Patient:Information for the Patient

Tramadol/Paracetamol Krka 75 mg/650 mg Film-Coated Tablets

Tramadol/Paracetamol Hydrochloride

Read this leaflet carefully before you start taking this medicine, because it contains important information for you.

  • Keep this leaflet, as you may need to read it again.
  • If you have any questions, ask your doctor or pharmacist.
  • This medicine has been prescribed for you only. Do not give it to others, even if they have the same symptoms as you, as it may harm them.
  • If you experience any side effects, consult your doctor or pharmacist,even if they are not listed in this leaflet. See section 4.

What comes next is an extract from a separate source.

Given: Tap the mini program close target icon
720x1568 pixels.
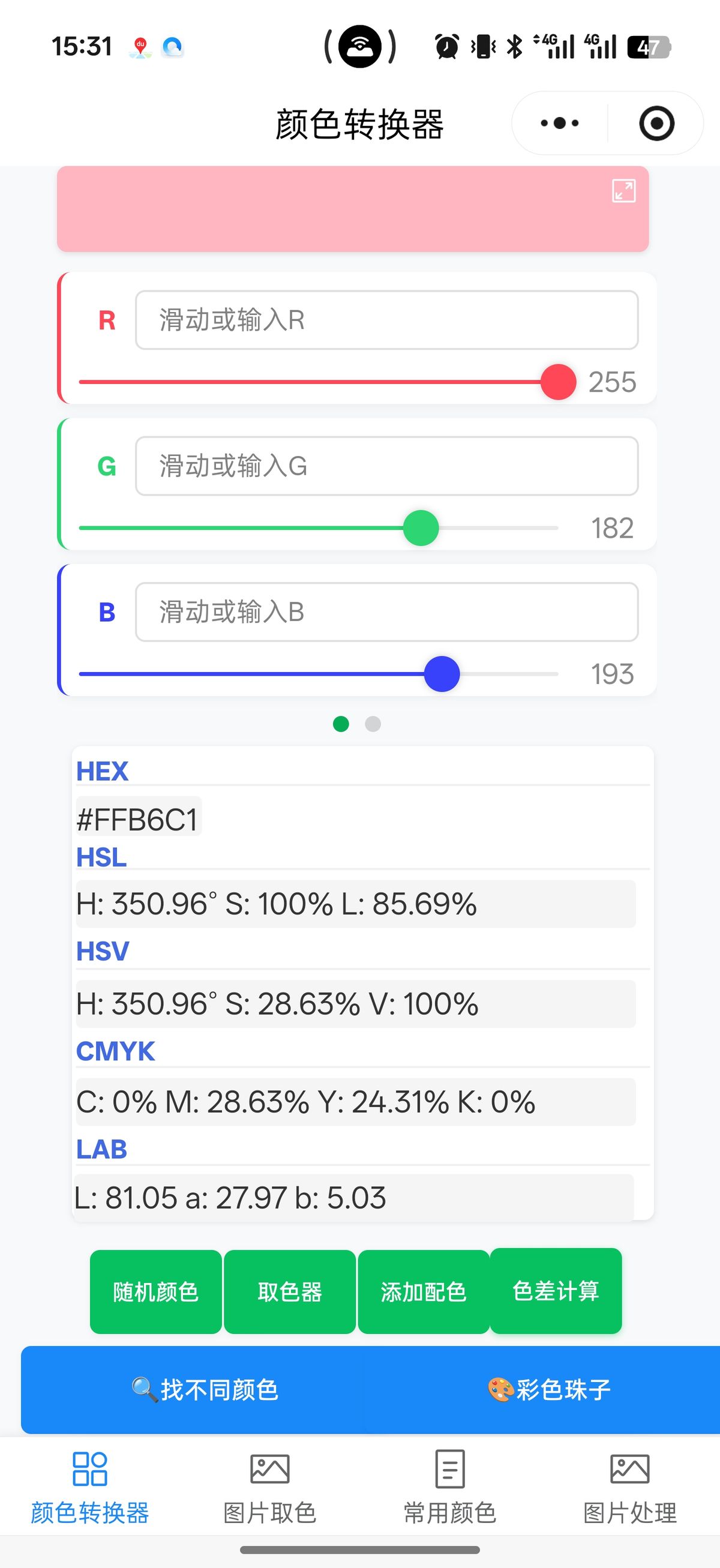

1.What is Tramadol/Paracetamol Krka and what it is used for

2.What you need to knowbeforestarting touse Tramadol/Paracetamol Krka

3.How to take Tramadol/Paracetamol Krka

4.Possible side effects

  1. Storage of Tramadol/Paracetamol Krka
  2. Contents of the pack and additional information

1. What is Tramadol/Paracetamol Krka and what is it used for

Tramadol/Paracetamol Krka is a combination of two analgesics, tramadol and paracetamol, which work together to relieve your pain.

Tramadol/Paracetamol Krka is indicated for the symptomatic treatment of moderate to severe pain whenever your doctor believes that the combination of tramadol and paracetamol is necessary.

Tramadol/Paracetamol Krka should be taken by adults and adolescents over 12 years old.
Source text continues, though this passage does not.